Recursive Mode Detection for Distributions of Ordinal Data
Description
Implementation of the recursive modality detection method ('remode') which detects modes in univariate distributions through recursive significance testing. 'remode' recursively tests whether the frequency of a local maximum significantly exceeds the frequencies of neighboring local minima on its left and right side.
Usage
remode(
xt,
alpha = 0.05,
f_sign_test = c("bootstrap", "binomial", "fisher"),
definition = c("shape_based", "peak_based"),
check = FALSE,
format_raw = FALSE,
levels = seq(min(xt), max(xt)),
n_boot = 10000,
...
)
Arguments
xt |
A numeric vector of ordinal data. |
alpha |
The significance level for the chi-squared test. Default is 0.05. At each recursive step, |
f_sign_test |
A character string or function specifying the statistical test to use for significance testing. Options are "bootstrap" (default), "binomial" (more efficient when N is large), "fisher" (exact fisher test) or a user-defined function. User-defined functions must include the following arguments: candidate, left_minimum, right_minimum, xt, alpha |
definition |
Underlying modality definition. If "shape_based", the unifom distribution is classified as unimodal. If "peak_based", a uniform distribution is classified as having zero modes. |
check |
A logical variable indicating whether to return input, test, and outcome of each recursive step of the algorithm. Default is FALSE. |
format_raw |
A logical value indicating whether the input data ('xt') is raw data. If TRUE, data will be converted to a frequency table inside the function. Default is FALSE. |
levels |
A numeric vector specifying the categories of the (ordinal) distribution. Used for the factor conversion if 'format_raw' is TRUE. Default is 'seq(min(xt), max(xt))'. |
n_boot |
Number of bootstrap samples. Only used if f_dign_test = "bootstrap". |
... |
Additional arguments |
Details
The function recursively detects a mode candidate (highest frequency), tests whether its frequency significantly deviates from the lowest frequencies on both its left and right side. If significant, the candidate is classified as a mode. The function recursively processes the segments of the vector to the left and right of the mode candidate, applying the same procedure to identify additional modes.
Value
A list of class remode_result containing:
- nr_of_modes
The number of modes identified in the data.
- mode_indeces
The indices of the identified modes.
- p_values
Max. p-value of each detected mode.
- approx_bayes_factors
Approximated Bayes Factors, following Selke et al., 2001
- frequency_input_data
Input data (as frequency table).
- alpha
The original significance level.
- definition
Chosen definition: shape based of peak based.
Examples
# Input data as frequencies
data <- c(80, 90, 110, 70, 90)
result <- remode(data)
print(result)
plot(result, xlab="This is my x-axis label", col="red", names=-2:2)
# Raw data input
x <- c(rep(1, 80), rep(2, 90), rep(3, 110), rep(4, 70), rep(5, 90))
result <- remode(x, format_raw = TRUE)
print(result)
plot(result, xlab="This is my x-axis label", col="red", names=-2:2)
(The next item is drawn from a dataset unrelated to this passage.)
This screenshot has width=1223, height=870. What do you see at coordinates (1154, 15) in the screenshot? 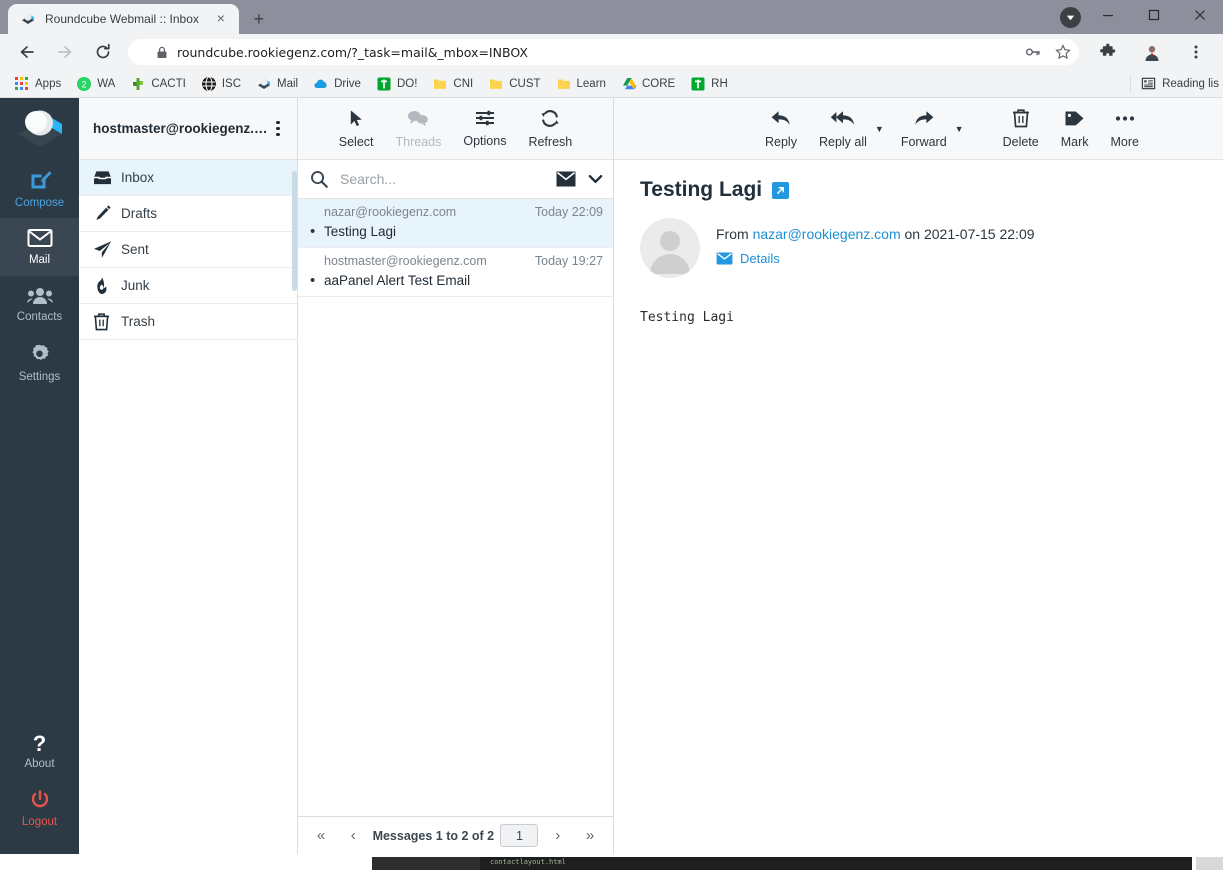
I see `maximize-button` at bounding box center [1154, 15]. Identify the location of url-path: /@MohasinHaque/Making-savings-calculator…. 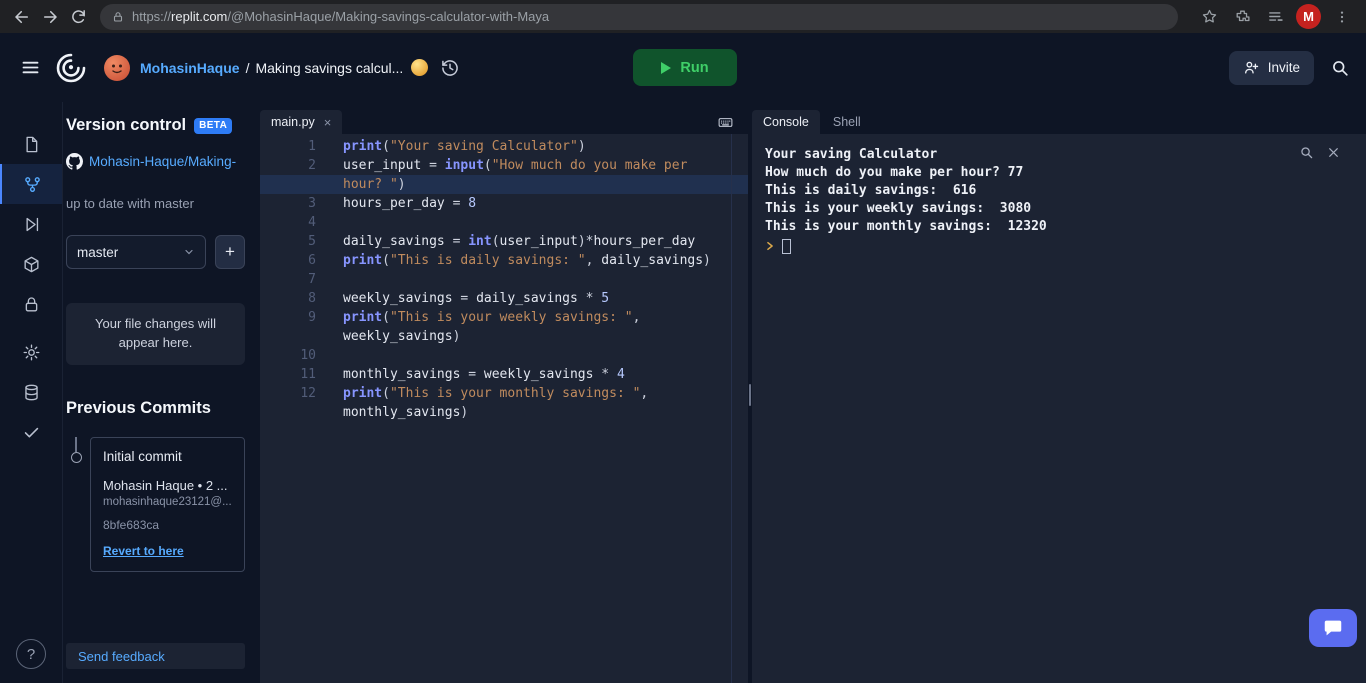
(388, 16).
Barplot for 'remode' result
Description
remode_stability evaluates the stability of the mode estimation of the remode() function by performing jacknife resampling. It generates a series of jackknife resamples, calculates the mean and most frequent number of modes for each sample, and determines the stability of the original modality estimate. Stability is determined by te maximum percentage of data removal for which the majority of iterations still find the original number of modes.
Usage
remode_stability(
remode_result,
iterations = 100,
percentage_steps = 10,
plot = TRUE
)
Arguments
remode_result |
A list of class 'remode_result', output of remode() function |
iterations |
Numeric value specifying the number of random sub-samples to generate for each percentage step. Default is 100. |
percentage_steps |
An integer specifying the number of percentage steps for data removal. Default is 20 (i.e. steps of 5). |
plot |
Logical value indicating wether to plot the results. Default is TRUE. |
Value
A list containing the stability analysis results.